When I was in the second grade, I had a very simple, yet very profound realization.
I realized that one day I wouldn’t be in the second grade anymore. Years would pass and I would be swept up with them, carried away toward the next moment.
I couldn’t tell if time was my enemy or my friend, and I still can’t. Time is moving forward, that’s the end of it.
Birthdays and New Year’s ring in a haunting reminder that I’m growing up, whether I want to or not.
The second grade was safe. It was easier back then, simpler.
We learned how to write in cursive, how to multiply, and how to divide. We learned about fractions and how to simplify those fractions. The second grade introduced me to the art of simplification.
To simplify meant to understand, and I’ve been trying to simplify everything in my life ever since.
Simplify my life so that I can navigate the world.
Simplify the world so that I can find a place in it.
Simplify so I can understand.
Understand so I can explain.
Now, life is pretty simple already. So simple that it’s somehow complicated.
It doesn’t seem this way at first glance though. It looks overwhelming, treacherous, deep, and complex.
But when I took all of that complexity and broke it down, I was left with only one question.
One impossible question.
What now?
Or even more introspectively, 'What is now?'
Time, the last thing left to simplify, simply demanded complexity.
Is time a human construct?
Time, which holds everything inside of it, including you and I, remains a mystery.
Does time exist at all?
Even the world’s greatest physicists don’t have a real answer to that, and in one sense, it’s a ridiculous question to even ask.

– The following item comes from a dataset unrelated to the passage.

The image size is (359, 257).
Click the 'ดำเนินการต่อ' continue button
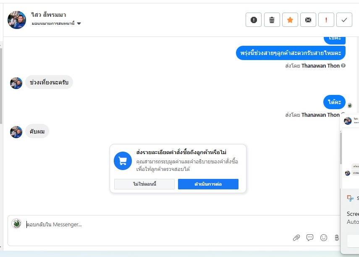(208, 184)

How can someone say time doesn’t exist?
Yesterday, today, and tomorrow. The past, the present, and the future.
First of all, we have such a profound experience of it, and second of all, we can’t stop talking about it.
The real question is, what do we mean by it?
When physicists like Einstein question the existence of time, they aren’t doubting our aging process or daily experience. They are questioning something deeper than the man-made measurements that we are most familiar with.
Clocks and calendars.
They’re questioning time’s seemingly constant flow forward.
They’re questioning the fundamental nature of time itself.
We measure time in seconds, minutes, hours, days, weeks, months, and years. We go through the day acting as though the past is over and the future has not yet happened.
But what if it isn’t, and what if it has?
We already know that time is relative, meaning that it changes depending on factors like speed and gravity, but what does that mean in the grand scheme of things?
In the grand scheme of time?
Einstein proposed that spacetime was something singular. You can’t have space without time and so forth. Here, the past and the future are simply spatial dimensions, like north and south.
Time is just another dimension, like space. ‘Now’ is to time, as ‘here’ is to space.
Here, the past and future exist simultaneously. If you’re playing that game, you’re essentially saying that time, as an independent thing, doesn’t exist.
It all exists, all at once.
Again, that challenges our everyday perceptions of the world, and as much as I want to listen to the scientific arguments of time being an illusion, my second-grade self would beg to differ.
How could it be an illusion when I've lived it?
I was right about the second-grade thing, after all. How could it all be an illusion if I’m not 10 anymore? If I’m not even 17 anymore, or 18, or 19, or 20?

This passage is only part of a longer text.